> **Work to complete**
Reproduce word for word the lines between those holding "Screen dimensions: 636x274" and "Given: Click the This Month calendar icon", inclusive, and nothing else from the data below.

> **Data listing**
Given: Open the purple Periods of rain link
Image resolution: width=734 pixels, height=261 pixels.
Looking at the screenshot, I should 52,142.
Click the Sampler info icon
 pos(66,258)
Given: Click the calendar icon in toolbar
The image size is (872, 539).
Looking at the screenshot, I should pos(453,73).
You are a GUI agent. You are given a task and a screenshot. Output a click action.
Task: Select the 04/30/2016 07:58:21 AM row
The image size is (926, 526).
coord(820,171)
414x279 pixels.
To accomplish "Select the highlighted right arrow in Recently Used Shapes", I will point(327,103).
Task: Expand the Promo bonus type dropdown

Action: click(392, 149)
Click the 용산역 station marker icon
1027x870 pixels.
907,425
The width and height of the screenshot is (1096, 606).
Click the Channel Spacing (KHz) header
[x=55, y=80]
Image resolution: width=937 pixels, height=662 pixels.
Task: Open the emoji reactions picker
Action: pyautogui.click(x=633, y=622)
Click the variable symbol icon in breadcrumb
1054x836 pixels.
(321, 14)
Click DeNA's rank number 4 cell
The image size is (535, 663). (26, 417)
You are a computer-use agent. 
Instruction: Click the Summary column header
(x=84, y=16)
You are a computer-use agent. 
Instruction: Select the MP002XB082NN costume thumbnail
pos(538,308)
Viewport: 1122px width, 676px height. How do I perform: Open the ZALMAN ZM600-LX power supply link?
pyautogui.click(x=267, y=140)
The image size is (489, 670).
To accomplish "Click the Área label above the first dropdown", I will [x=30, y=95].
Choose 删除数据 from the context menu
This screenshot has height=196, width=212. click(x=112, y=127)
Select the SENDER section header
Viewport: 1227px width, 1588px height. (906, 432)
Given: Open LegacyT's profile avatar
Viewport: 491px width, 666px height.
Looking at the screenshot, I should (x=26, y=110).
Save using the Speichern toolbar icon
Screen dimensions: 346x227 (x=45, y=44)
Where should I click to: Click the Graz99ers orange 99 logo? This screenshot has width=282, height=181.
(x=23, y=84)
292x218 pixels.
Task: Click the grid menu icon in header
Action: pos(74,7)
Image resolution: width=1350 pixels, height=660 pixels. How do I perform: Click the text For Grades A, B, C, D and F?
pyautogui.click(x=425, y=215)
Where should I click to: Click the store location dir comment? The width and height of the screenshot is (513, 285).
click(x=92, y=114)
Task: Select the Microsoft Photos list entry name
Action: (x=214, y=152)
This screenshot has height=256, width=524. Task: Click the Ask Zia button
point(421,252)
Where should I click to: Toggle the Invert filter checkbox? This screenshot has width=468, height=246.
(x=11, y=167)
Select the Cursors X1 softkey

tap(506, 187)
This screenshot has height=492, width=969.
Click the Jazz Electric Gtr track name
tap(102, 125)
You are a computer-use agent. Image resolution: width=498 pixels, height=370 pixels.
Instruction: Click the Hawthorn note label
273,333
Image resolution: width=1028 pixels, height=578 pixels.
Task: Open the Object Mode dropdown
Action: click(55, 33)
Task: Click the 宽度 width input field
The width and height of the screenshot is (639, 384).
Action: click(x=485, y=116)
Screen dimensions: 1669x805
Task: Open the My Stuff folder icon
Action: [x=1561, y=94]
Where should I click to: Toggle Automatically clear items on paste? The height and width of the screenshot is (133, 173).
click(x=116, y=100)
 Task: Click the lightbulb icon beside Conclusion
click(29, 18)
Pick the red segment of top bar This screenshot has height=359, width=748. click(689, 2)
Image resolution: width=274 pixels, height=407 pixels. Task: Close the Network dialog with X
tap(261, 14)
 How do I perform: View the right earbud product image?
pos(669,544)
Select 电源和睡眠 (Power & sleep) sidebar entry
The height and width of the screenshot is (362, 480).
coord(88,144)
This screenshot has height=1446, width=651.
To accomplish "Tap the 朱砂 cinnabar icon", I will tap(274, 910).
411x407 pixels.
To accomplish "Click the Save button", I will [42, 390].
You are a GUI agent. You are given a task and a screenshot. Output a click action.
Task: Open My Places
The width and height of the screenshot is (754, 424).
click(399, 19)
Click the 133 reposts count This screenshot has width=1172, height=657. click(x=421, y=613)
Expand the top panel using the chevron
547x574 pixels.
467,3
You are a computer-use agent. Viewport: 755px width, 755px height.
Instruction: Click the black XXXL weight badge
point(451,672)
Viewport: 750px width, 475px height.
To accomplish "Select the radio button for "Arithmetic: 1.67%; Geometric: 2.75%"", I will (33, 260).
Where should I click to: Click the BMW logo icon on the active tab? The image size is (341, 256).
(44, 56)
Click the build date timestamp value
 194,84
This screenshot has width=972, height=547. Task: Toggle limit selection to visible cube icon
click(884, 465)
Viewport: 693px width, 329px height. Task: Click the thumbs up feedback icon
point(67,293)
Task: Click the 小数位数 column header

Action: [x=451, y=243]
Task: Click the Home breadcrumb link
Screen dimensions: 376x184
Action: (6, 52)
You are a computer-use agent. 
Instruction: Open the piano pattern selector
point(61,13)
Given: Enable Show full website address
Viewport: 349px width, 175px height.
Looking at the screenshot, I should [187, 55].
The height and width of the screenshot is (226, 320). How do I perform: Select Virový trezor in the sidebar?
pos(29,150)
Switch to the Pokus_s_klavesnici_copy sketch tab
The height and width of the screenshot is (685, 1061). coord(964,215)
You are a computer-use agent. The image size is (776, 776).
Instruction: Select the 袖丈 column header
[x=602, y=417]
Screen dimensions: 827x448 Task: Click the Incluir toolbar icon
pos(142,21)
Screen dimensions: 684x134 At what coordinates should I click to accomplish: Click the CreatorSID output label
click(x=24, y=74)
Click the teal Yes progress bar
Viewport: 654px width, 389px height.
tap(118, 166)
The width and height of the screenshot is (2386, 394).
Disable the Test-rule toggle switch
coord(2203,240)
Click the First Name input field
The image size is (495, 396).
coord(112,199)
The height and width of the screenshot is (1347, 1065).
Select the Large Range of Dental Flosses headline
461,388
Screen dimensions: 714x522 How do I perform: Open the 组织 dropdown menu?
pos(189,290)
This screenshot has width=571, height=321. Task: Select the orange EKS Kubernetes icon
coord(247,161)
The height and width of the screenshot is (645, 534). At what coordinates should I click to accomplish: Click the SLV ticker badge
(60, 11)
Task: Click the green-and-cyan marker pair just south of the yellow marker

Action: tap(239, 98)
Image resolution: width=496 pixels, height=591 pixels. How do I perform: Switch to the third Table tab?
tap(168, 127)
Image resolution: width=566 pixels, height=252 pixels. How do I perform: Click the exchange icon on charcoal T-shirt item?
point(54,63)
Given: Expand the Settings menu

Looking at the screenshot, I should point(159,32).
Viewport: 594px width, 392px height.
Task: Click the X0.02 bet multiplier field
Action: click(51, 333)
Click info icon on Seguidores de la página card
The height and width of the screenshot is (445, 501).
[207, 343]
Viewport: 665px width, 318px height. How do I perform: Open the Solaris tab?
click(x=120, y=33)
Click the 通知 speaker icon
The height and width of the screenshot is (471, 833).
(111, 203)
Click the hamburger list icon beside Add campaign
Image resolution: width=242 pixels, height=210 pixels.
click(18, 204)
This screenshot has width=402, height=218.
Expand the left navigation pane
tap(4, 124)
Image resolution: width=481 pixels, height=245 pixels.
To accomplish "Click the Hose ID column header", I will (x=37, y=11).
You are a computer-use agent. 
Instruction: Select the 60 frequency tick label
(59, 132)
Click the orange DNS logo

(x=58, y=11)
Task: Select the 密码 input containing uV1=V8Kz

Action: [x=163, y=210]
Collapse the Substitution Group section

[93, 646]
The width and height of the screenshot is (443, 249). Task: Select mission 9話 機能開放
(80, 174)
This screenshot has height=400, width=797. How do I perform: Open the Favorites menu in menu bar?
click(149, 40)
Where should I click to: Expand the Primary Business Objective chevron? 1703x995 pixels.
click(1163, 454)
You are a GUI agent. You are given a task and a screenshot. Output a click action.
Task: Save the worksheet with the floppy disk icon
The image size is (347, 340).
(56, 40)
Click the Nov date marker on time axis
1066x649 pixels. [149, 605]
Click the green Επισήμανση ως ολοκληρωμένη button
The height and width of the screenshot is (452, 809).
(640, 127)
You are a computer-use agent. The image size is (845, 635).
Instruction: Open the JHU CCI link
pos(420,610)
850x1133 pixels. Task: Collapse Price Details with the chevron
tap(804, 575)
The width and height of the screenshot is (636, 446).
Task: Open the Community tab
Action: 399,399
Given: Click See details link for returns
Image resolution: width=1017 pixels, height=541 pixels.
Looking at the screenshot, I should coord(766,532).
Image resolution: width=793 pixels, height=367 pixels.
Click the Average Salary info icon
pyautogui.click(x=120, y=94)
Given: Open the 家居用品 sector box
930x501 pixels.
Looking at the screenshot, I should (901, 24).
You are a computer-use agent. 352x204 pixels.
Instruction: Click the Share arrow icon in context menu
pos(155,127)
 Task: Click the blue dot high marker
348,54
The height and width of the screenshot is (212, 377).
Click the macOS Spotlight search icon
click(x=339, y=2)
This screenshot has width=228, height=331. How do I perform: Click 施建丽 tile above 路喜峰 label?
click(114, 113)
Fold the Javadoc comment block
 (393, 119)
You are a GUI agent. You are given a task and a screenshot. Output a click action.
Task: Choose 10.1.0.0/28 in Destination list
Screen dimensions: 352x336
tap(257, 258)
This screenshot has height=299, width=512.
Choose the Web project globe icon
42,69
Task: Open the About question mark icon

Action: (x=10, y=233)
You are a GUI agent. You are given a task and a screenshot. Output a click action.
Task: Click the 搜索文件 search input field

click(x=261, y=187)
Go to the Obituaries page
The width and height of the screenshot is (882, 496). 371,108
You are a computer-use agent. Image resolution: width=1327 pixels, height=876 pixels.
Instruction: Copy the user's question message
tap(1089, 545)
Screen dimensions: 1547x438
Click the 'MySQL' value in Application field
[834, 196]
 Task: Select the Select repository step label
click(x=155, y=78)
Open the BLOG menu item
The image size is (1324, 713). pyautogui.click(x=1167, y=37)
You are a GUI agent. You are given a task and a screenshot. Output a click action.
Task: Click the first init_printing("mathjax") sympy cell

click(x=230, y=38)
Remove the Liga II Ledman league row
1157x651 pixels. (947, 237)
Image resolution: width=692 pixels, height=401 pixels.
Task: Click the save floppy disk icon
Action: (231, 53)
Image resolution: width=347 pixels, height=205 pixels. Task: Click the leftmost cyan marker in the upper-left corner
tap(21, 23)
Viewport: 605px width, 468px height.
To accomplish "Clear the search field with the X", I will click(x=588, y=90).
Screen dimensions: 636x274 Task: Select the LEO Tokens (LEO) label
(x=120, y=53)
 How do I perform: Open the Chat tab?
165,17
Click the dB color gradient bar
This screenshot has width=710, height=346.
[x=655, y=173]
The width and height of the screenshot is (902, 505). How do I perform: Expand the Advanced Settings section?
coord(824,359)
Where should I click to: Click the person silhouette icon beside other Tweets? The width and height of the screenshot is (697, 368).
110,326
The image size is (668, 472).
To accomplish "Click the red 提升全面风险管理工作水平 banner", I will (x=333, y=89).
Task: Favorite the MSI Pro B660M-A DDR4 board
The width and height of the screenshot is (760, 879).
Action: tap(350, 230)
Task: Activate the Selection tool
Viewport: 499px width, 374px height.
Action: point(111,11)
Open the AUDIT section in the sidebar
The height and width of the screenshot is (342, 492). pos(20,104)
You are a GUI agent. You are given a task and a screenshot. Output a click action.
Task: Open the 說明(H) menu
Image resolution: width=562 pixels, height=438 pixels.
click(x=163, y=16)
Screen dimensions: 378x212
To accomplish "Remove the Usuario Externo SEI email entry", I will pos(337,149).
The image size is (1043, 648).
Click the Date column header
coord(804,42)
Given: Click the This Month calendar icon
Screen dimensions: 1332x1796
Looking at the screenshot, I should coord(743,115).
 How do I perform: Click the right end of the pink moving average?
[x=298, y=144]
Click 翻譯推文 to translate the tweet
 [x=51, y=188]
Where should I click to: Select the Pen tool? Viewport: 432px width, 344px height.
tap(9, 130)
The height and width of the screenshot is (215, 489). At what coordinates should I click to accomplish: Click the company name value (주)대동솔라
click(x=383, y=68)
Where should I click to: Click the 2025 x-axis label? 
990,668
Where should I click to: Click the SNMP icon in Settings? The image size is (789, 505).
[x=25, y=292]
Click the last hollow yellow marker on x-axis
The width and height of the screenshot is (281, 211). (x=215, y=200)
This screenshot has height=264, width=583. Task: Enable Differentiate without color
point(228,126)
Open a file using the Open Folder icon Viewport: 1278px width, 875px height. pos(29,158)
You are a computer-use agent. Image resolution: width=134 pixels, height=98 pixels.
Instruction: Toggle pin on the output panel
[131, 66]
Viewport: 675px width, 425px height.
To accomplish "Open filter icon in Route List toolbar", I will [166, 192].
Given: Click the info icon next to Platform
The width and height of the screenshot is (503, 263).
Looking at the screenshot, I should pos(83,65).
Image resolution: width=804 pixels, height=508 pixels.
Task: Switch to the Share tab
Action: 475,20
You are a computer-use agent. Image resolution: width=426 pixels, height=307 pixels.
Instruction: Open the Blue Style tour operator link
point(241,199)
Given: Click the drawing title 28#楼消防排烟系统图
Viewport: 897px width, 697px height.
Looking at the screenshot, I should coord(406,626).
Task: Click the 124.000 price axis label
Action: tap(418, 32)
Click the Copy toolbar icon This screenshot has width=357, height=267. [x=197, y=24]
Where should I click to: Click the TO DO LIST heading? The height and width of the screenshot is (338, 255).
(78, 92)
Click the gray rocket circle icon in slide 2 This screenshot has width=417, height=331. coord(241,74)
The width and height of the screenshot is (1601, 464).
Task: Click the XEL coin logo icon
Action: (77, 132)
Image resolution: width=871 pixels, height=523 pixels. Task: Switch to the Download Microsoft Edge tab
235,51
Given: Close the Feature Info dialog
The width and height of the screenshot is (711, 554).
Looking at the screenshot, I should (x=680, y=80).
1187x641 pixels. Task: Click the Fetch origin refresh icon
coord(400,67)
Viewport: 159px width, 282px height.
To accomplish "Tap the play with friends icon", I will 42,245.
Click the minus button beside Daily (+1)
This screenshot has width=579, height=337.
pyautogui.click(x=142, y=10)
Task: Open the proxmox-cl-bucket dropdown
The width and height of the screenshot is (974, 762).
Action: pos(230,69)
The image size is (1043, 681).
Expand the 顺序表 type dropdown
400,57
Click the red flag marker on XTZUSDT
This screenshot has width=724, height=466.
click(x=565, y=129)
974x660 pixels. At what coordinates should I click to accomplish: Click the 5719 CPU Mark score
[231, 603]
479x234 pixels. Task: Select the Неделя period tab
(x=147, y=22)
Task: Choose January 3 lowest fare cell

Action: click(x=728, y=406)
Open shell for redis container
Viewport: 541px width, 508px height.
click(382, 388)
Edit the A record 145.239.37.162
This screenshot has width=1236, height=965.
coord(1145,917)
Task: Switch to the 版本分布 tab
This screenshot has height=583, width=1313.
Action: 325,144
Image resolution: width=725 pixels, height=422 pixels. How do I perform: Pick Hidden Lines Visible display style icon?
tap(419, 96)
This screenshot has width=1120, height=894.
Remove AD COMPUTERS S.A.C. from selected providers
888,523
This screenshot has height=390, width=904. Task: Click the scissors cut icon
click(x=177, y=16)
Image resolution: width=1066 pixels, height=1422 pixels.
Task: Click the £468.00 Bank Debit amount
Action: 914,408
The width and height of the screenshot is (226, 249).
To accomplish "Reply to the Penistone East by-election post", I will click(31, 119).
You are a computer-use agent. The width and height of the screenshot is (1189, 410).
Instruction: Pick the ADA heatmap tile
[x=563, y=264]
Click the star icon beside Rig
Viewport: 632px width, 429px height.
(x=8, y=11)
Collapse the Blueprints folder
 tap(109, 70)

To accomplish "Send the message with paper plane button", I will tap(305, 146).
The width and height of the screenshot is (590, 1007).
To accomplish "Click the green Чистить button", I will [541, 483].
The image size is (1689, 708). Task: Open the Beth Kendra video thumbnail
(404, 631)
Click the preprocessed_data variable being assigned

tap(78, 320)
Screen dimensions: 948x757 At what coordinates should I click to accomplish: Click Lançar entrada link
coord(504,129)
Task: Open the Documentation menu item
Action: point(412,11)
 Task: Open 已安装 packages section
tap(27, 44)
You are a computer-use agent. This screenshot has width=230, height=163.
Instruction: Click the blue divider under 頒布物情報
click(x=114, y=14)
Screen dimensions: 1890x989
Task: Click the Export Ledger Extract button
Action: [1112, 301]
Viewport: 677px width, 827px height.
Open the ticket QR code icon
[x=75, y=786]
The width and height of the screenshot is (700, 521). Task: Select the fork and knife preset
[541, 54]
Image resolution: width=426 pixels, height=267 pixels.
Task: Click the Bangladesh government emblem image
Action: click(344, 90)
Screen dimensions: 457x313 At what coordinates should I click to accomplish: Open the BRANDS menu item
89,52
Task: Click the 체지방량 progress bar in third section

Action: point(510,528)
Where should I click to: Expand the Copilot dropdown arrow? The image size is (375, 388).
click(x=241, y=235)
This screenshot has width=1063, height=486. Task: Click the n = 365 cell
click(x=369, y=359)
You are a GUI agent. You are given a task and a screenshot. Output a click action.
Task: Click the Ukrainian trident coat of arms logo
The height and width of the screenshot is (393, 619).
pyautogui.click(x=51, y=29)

> **Result**
Screen dimensions: 636x274 Task: Select the LEO Tokens (LEO) label
(x=120, y=53)
 How do I perform: Open the Chat tab?
165,17
Click the dB color gradient bar
This screenshot has width=710, height=346.
[x=655, y=173]
The width and height of the screenshot is (902, 505). How do I perform: Expand the Advanced Settings section?
coord(824,359)
Where should I click to: Click the person silhouette icon beside other Tweets? The width and height of the screenshot is (697, 368).
110,326
The image size is (668, 472).
To accomplish "Click the red 提升全面风险管理工作水平 banner", I will (x=333, y=89).
Task: Favorite the MSI Pro B660M-A DDR4 board
The width and height of the screenshot is (760, 879).
Action: tap(350, 230)
Task: Activate the Selection tool
Viewport: 499px width, 374px height.
Action: point(111,11)
Open the AUDIT section in the sidebar
The height and width of the screenshot is (342, 492). pos(20,104)
You are a GUI agent. You are given a task and a screenshot. Output a click action.
Task: Open the 說明(H) menu
Image resolution: width=562 pixels, height=438 pixels.
click(x=163, y=16)
Screen dimensions: 378x212
To accomplish "Remove the Usuario Externo SEI email entry", I will pos(337,149).
The image size is (1043, 648).
Click the Date column header
coord(804,42)
Given: Click the This Month calendar icon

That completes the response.